Wednesday night dinner with the clan Matla was a simple classic…grilled chicken thighs, garlic brown rice and corn on the cob. This time around however I tried to go slightly healthier by removing the skin from the chicken thighs – fearing that this would kill the tenderness of the chicken, I crossed my fingers and put my faith in the Egg to come through. Result? Perfection!
The recipe was a combination of simple ingredients and a process that’s even easier. Another special addition for this grilling was the wireless thermometer Heather bought Roman for their first year wedding anniversary. Nothing says loving like a Weber thermometer – thanks baby!
Prep and Grill:
- Get your favorite BBQ rub and ensure an even coat on all sides of the chicken thighs
- Let the chicken sit in the refrigerator for a few hours so the rub can penetrate deep into the chicken and this will ensure a bit of crispiness on the outside
- Prepare a simple marinade of light soy sauce, dark brown sugar, minced garlic, fresh ginger (let it stand for 15 minutes to combine)
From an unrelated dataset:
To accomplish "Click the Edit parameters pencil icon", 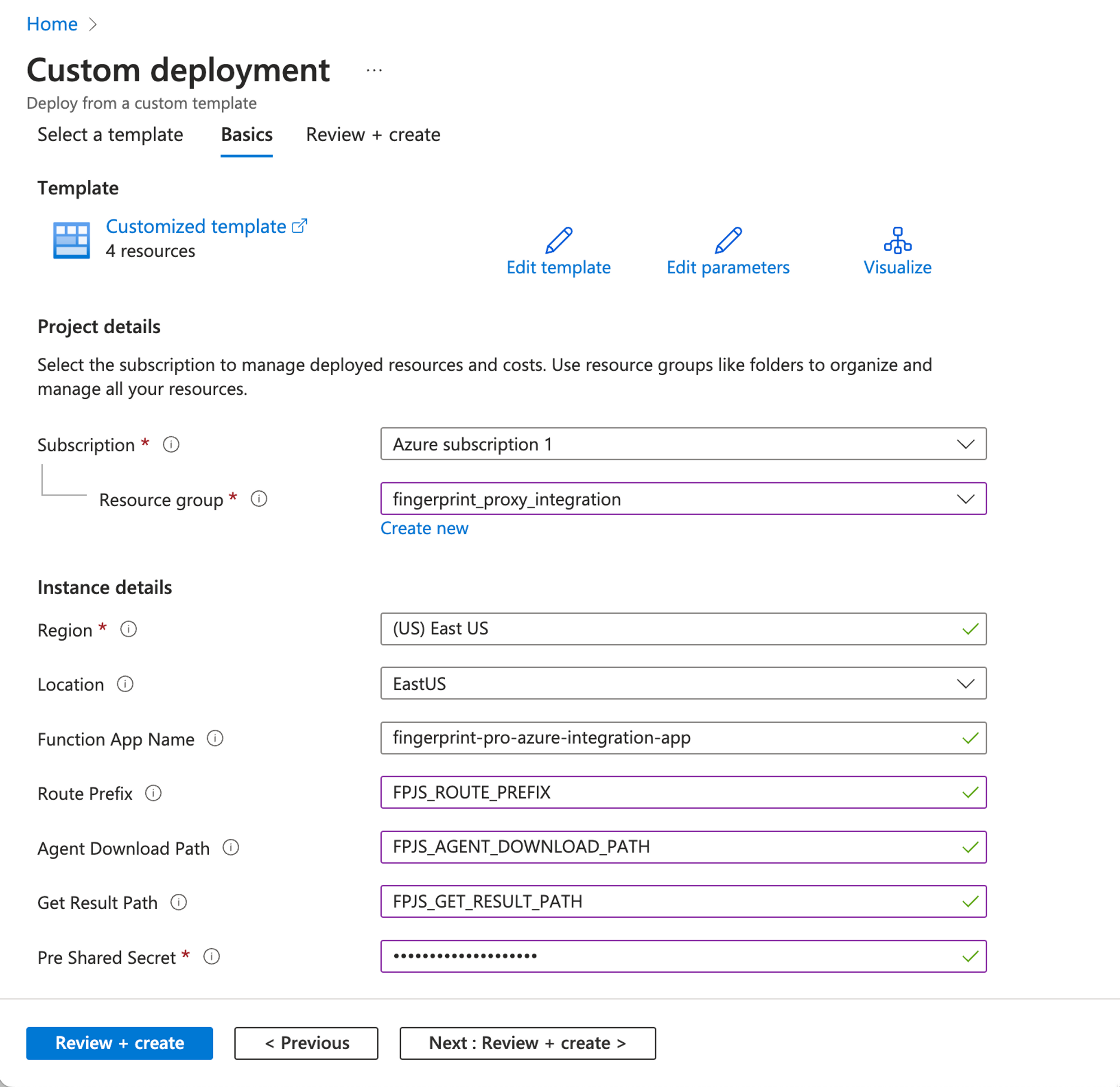I will pos(728,240).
- Once the chicken has rested in the fridge, dump the thighs in a large steel mixing bowl and add the marinade to coat – at this point, I went to get the grill going.
- Set the BGE to 500 degrees on direct heat for the searing – once seared take the thighs off and put your plate setter in place along with a drip pan and grid.
- Now put the chicken back on the grid until it reaches an internal temperature of 175 F – check your thermometer!
- Once done, let the chicken rest for 5-10 minutes, prep the sides and get ready to chow down!
Simple, under $10 and good for a couple of days of sandwiches and picking!